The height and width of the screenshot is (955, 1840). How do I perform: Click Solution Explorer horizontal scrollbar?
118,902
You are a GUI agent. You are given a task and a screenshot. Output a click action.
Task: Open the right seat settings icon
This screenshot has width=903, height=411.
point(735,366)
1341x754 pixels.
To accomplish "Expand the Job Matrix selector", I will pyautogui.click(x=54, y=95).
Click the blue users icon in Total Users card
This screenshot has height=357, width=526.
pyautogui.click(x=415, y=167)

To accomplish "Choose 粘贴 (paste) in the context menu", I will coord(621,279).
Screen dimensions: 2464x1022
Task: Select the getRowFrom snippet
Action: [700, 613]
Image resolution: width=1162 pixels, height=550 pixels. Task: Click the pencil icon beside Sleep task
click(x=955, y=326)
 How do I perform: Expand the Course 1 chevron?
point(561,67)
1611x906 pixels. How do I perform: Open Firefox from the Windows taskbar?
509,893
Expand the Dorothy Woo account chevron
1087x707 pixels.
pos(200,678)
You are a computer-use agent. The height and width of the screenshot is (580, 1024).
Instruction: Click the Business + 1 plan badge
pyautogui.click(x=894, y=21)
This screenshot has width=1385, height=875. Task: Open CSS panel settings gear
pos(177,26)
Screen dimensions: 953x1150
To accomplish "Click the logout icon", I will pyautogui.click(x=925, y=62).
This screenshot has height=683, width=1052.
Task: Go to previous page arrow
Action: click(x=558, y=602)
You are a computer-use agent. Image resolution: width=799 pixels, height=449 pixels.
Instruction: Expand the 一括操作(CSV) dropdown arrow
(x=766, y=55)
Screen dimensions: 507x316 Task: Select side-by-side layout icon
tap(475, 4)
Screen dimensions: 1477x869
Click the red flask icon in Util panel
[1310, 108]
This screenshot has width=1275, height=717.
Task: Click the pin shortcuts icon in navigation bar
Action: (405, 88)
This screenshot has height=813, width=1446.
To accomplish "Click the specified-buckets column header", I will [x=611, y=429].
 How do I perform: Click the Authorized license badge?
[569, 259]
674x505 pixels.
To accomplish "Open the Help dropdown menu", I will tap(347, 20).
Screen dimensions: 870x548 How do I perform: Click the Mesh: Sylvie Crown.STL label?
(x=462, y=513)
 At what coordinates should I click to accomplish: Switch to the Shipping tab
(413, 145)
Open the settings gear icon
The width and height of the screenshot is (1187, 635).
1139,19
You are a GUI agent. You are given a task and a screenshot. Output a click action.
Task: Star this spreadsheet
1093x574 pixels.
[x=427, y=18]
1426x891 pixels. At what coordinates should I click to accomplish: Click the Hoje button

________________

◆ **AIM OF THE EXERCISE**
Word for word, give the entire listing again.

◆ **EXPECTED ANSWER**
The height and width of the screenshot is (955, 1840). How do I perform: Click Solution Explorer horizontal scrollbar?
118,902
You are a GUI agent. You are given a task and a screenshot. Output a click action.
Task: Open the right seat settings icon
This screenshot has width=903, height=411.
point(735,366)
1341x754 pixels.
To accomplish "Expand the Job Matrix selector", I will pyautogui.click(x=54, y=95).
Click the blue users icon in Total Users card
This screenshot has height=357, width=526.
pyautogui.click(x=415, y=167)

To accomplish "Choose 粘贴 (paste) in the context menu", I will coord(621,279).
Screen dimensions: 2464x1022
Task: Select the getRowFrom snippet
Action: [700, 613]
Image resolution: width=1162 pixels, height=550 pixels. Task: Click the pencil icon beside Sleep task
click(x=955, y=326)
 How do I perform: Expand the Course 1 chevron?
point(561,67)
1611x906 pixels. How do I perform: Open Firefox from the Windows taskbar?
509,893
Expand the Dorothy Woo account chevron
1087x707 pixels.
pos(200,678)
You are a computer-use agent. The height and width of the screenshot is (580, 1024).
Instruction: Click the Business + 1 plan badge
pyautogui.click(x=894, y=21)
This screenshot has width=1385, height=875. Task: Open CSS panel settings gear
pos(177,26)
Screen dimensions: 953x1150
To accomplish "Click the logout icon", I will pyautogui.click(x=925, y=62).
This screenshot has height=683, width=1052.
Task: Go to previous page arrow
Action: click(x=558, y=602)
You are a computer-use agent. Image resolution: width=799 pixels, height=449 pixels.
Instruction: Expand the 一括操作(CSV) dropdown arrow
(x=766, y=55)
Screen dimensions: 507x316 Task: Select side-by-side layout icon
tap(475, 4)
Screen dimensions: 1477x869
Click the red flask icon in Util panel
[1310, 108]
This screenshot has width=1275, height=717.
Task: Click the pin shortcuts icon in navigation bar
Action: (405, 88)
This screenshot has height=813, width=1446.
To accomplish "Click the specified-buckets column header", I will [x=611, y=429].
 How do I perform: Click the Authorized license badge?
[569, 259]
674x505 pixels.
To accomplish "Open the Help dropdown menu", I will tap(347, 20).
Screen dimensions: 870x548 How do I perform: Click the Mesh: Sylvie Crown.STL label?
(x=462, y=513)
 At what coordinates should I click to accomplish: Switch to the Shipping tab
(413, 145)
Open the settings gear icon
The width and height of the screenshot is (1187, 635).
1139,19
You are a GUI agent. You are given a task and a screenshot. Output a click action.
Task: Star this spreadsheet
1093x574 pixels.
[x=427, y=18]
1426x891 pixels. At what coordinates should I click to accomplish: Click the Hoje button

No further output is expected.